Sender authentication part 17: Hazards of SenderID and SPF

Both SenderID and SPF have their critics.  I'd like to touch on two potential problems with them: the first is the issue of email forwarding.

There's no official standard on how email is to be forwarded (in terms of rewriting the headers).  Suppose that Mail Server A sends the message and everything complies with SenderID or SPF - the envelope sender is correct, the domain has its SPF or SenderID records set up correctly, and so forth.  The message goes through some internal routing, but then is subsequently forwarded by another outside mail server (perhaps an open relay) with no change to the email headers.  Or, consider the case of receiving mail at one mail host on your network which then relays it to a central mail server. 

What happens?

Well, since the last hop of the message router is the transmitting IP that the receiving email server receives the message from, it only makes logical sense that to use the envelope sender / PRA and that IP in doing an SPF or SenderID check.  Since nothing was rewritten in the message headers, this will fail a sender authentication.
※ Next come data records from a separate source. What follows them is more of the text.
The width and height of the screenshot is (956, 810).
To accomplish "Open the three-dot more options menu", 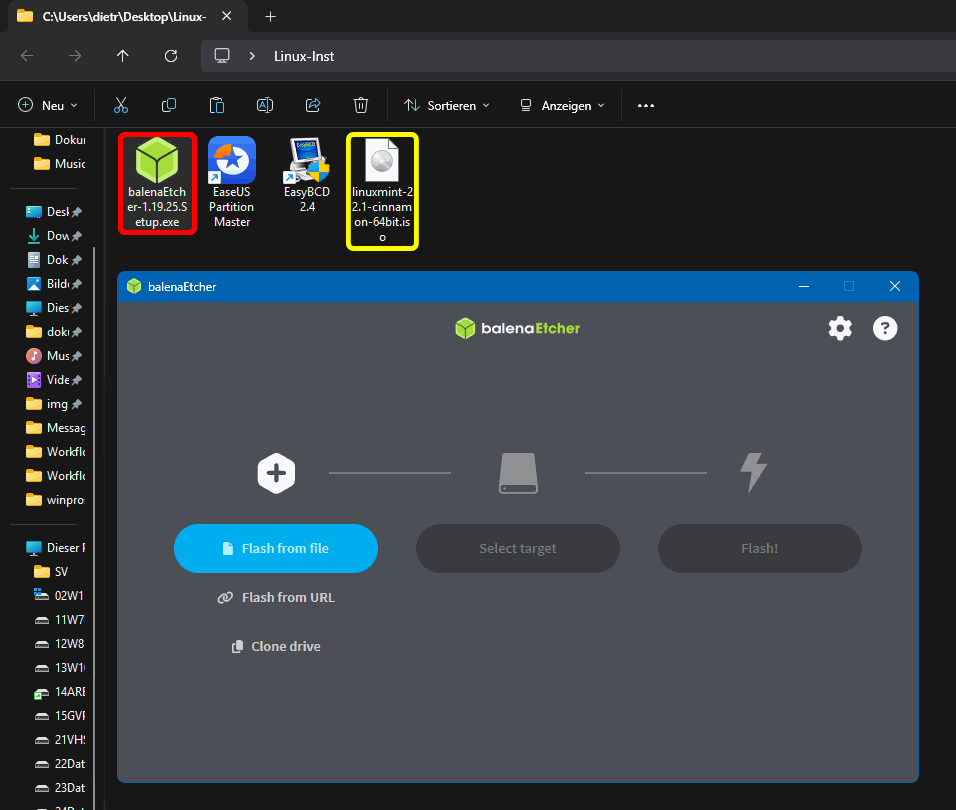I will click(x=646, y=105).
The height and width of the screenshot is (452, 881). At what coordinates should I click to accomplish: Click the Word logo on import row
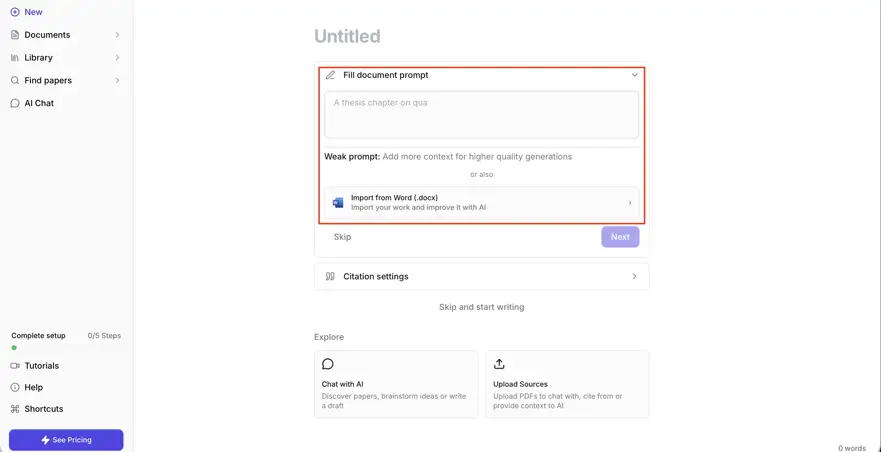pyautogui.click(x=338, y=202)
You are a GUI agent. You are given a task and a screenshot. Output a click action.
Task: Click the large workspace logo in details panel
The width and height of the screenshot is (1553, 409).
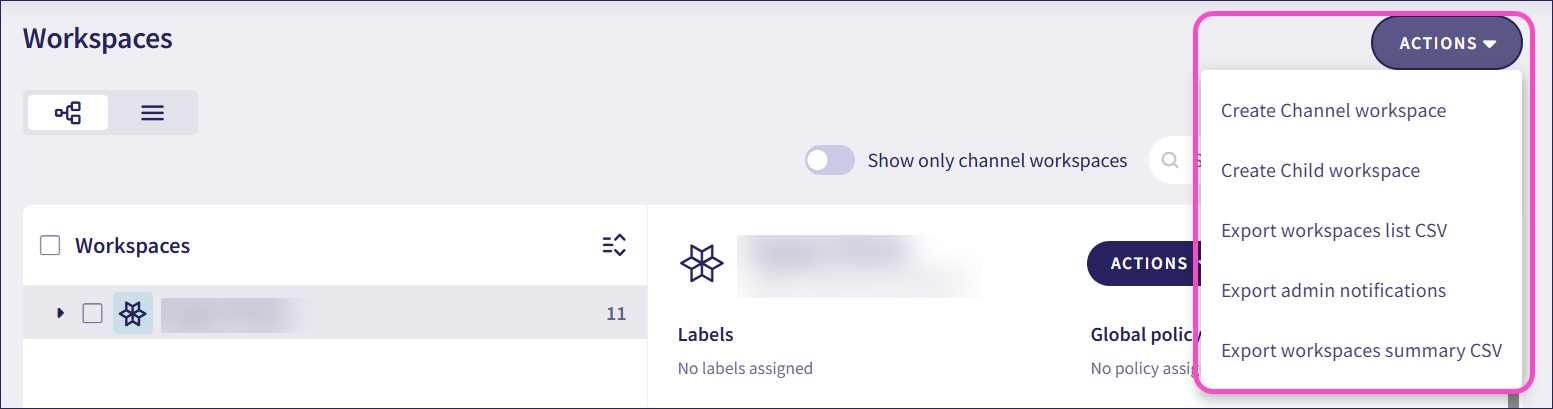(x=701, y=263)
The creators of SPF actually admit that this is a problem and suggest whitelisting the IP as a possible workaround:

Checking SPF On Forwarded Mail

Mail forwarding is set up by the receiver and so for forwarded mail, the border mail server should be checked rather than the the forwarder's mail server [sic]... Authorized forwarders should be whitelisted against SPF checks to avoid this problem.

Note: OpenSPF needs to clean up their grammar.

I'm not a big fan of this workaround.  Whether it's your own internal mail servers routing the mail (SPF is designed to be used at the border of your network) or some other forwarder somewhere, my experience with whitelisting is that you'll be forever whitelisting IPs.  Just when you think you've found one forwarder, another one pops up.  I can't tell you how times I've fixed a false positive caused by spam regex rules thinking I've fixed all of our broken rules only to see another broken rule pop up.  The fact of the matter is that there are lots of mail forwarders out there and chances are you'll never find them all.

While SenderID has the theoretical advantage of checking the Sender headers or Resent-(From|Sender) headers and could (in theory) look through the other email headers trying to extract the original sending IP and matching the PRA, I think this is a lot of trouble as well because it would have to figure out which IP in the headers was the original one and also detect which headers are fake and which are not.

So, how can mail servers get around this problem?

As a spam analyst who has processed over one hundred thousand false positives, I've long since learned that even though an anti-spam technique is supposed to be 100% designed to hit spam, it almost always hits legitimate messages that the designer of the technique hadn't considered.  The technique is good at stopping spam but inevitably proves to be overly sensitive. 

In the case of SPF and SenderID, this email forwarding is a legitimate problem.  My own preferred technique is to tweak the recommended implementation.  Whereas SPF and SenderID say you should reject mail that fails an authentication test, I prefer to score it aggressively.  For example, if we have a spamminess scale based upon probability that runs from 1 to 10, with 1 being non-spam and 10 being spam, assume that if a message scores higher than 5.0, it is considered spam.  The recommendations for SPF and SenderID say to reject mail based upon a test failure, so their probability grades would be 10.0.  Thus, combined with other elements in the mail that knock down its spamminess, it's unlikely to get it under the spam threshold.  My way of doing it would be to score an authentication failure at 6.0, enough to get the message over the spam threshold, but not so far above it that non-spammy elements couldn't bring it back down.

In my experience, most spam contains elements that mark it somewhat spammy anyways, while non-spam contains elements that make it non-spammy.  A message with an authentication failure will often times have other elements that will keep it over the spam threshold, while a non-spam message with a failure will usually (75% of the time) be able to be pulled under the threshold.  Of course, there are times when spam will get pulled under (false negatives) and non-spam gets pushed over (false positives), but in my experience, it is generally better to error on the side of reduced false positives.